A type I nitroreductase-mimicking nanocatalyst based on 2H–MoS2/Co3O4 nanohybrids for trace nitroaromatic compounds detection is reported in this work. For the preparation of nanocatalyst, ultrathin Co3O4 nanoflakes array was in-situ grown onto 2H–MoS2 nanosheets forming three-dimensional (3D) nanohybrid with large specific surface area as well as abundant active sites. The as-prepared nanocatalyst shows a specific affinity as well as high catalytic activity towards nitroaromatic compounds. Given the favorable nitroreductase-mimicking catalytic activity of 2H–MoS2/Co3O4 nanohybrid, a sensitive and efficient electrochemical microsensor has been constructed for the detection of 2, 4, 6-trinitrotoluene (TNT). Under optimized conditions, the microsensor displayed sensitive response from μM to pM levels with a limit of detection (LOD) of 1 pM. We further employed photoelectron spectroscopy (XPS) analysis and high-performance liquid chromatography tandem mass spectrometry (HPLC-MS/MS) method to identify the nitroreductase-mimicking mechanism of 2H–MoS2/Co3O4 nanohybrids towards 2, 4, 6- TNT. It was found that the abundant oxygen vacancies in ultrathin Co3O4 nanoflakes played an essential role in determining its catalytic performance.
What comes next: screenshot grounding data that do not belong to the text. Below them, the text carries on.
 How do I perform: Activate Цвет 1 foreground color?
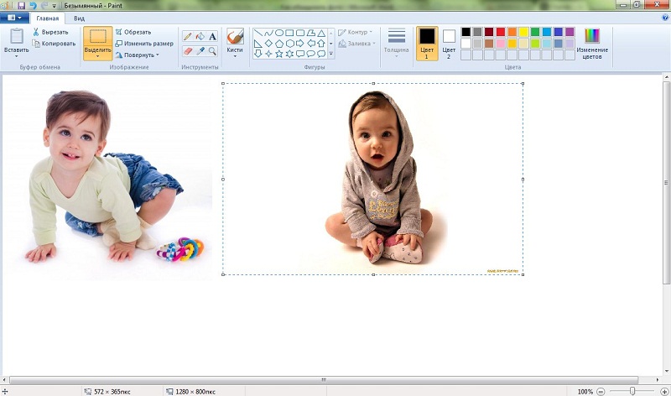427,43
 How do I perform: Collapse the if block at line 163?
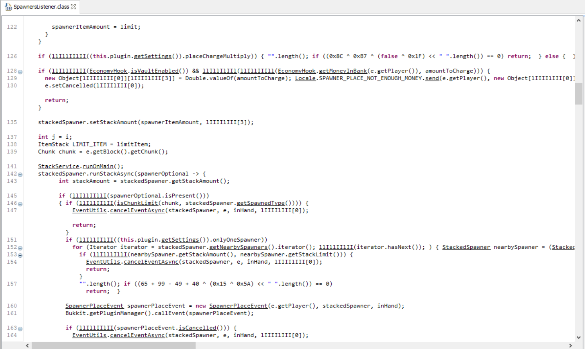20,329
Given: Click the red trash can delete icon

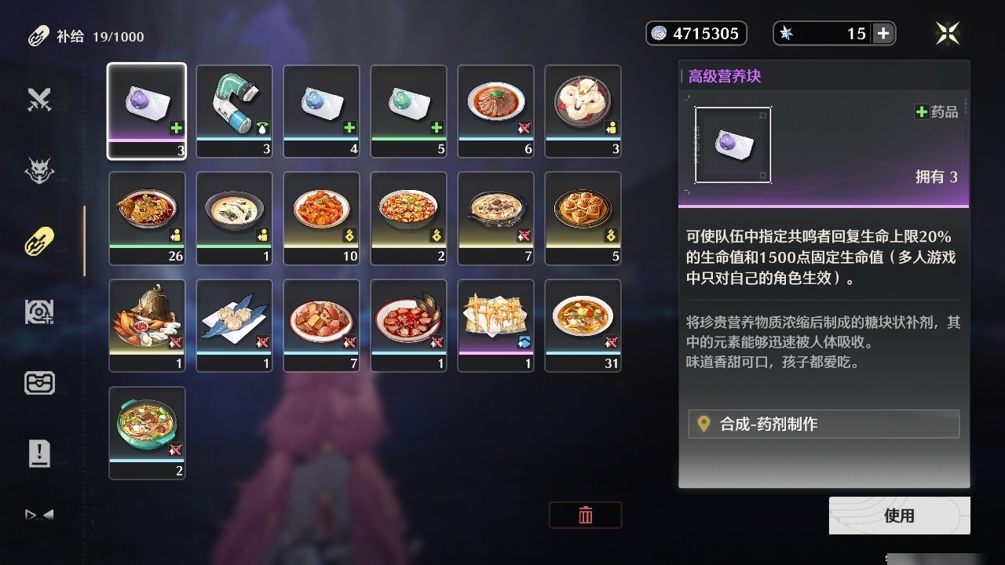Looking at the screenshot, I should coord(585,515).
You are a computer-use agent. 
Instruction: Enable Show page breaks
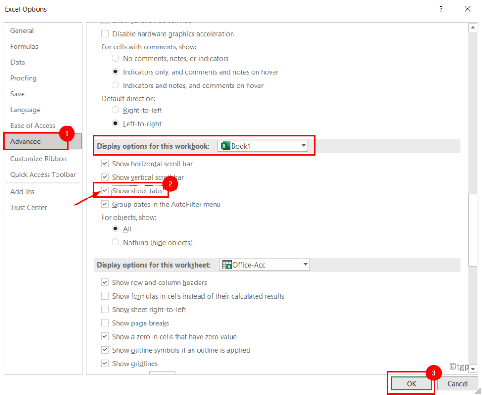click(x=104, y=323)
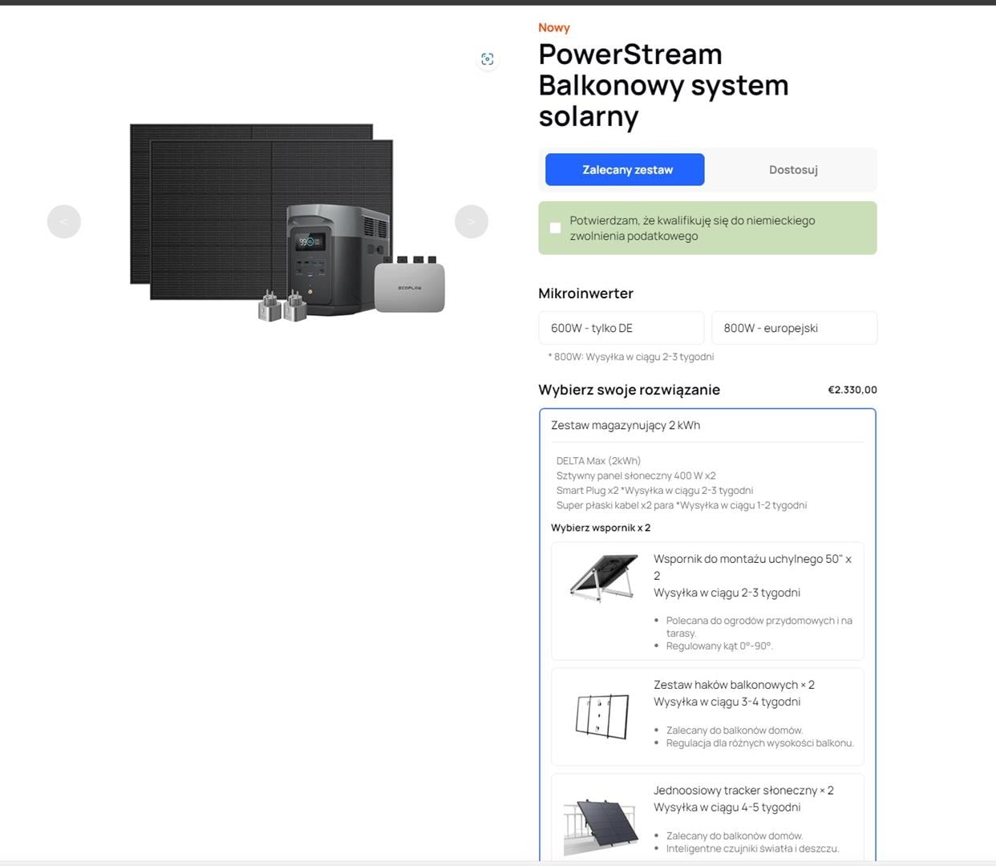
Task: Select the 600W - tylko DE microinverter
Action: click(x=621, y=328)
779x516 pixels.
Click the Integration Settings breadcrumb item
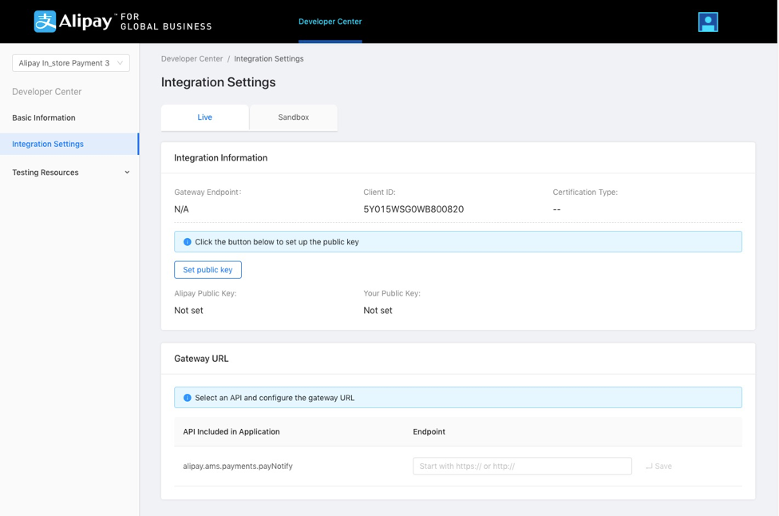click(x=269, y=59)
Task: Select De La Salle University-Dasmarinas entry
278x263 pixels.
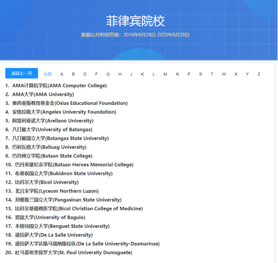Action: coord(87,244)
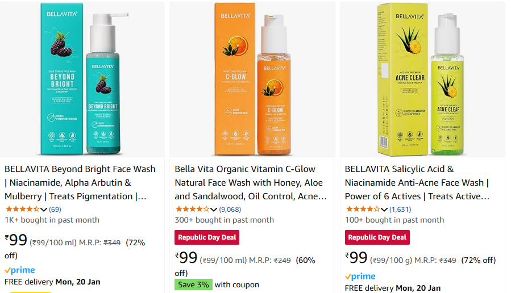This screenshot has height=293, width=511.
Task: Click prime logo under Beyond Bright price
Action: [20, 270]
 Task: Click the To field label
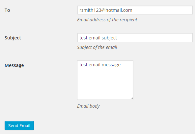coord(7,10)
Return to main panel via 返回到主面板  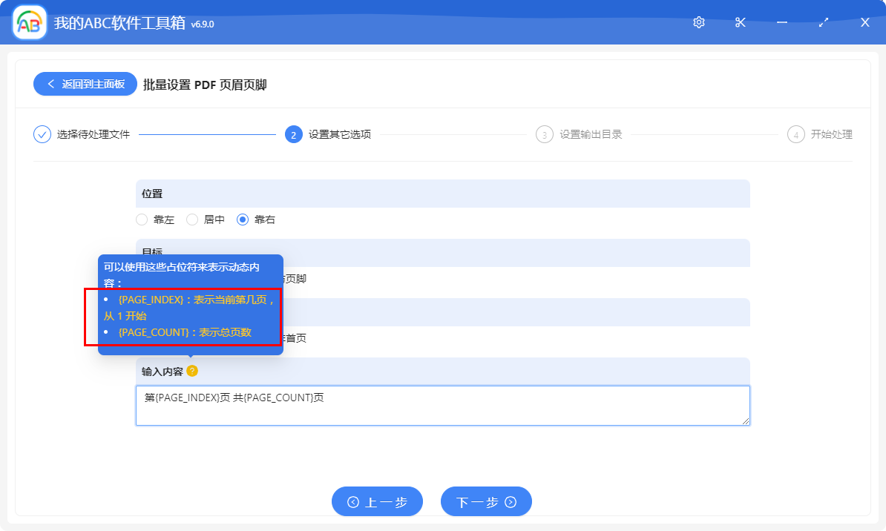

Moreover, the developed MoS2/Co3O4 nanozyme has a lower Michaelis-Menten constant (km) than that of nature nitroreductase demonstrating a good enzymatic affinity towards its substrates, and further generating a high catalytic activity. This research not only proposed a new type of nanozyme, but also developed a portable electrochemical microsensor for the detection of 2, 4, 6-TNT.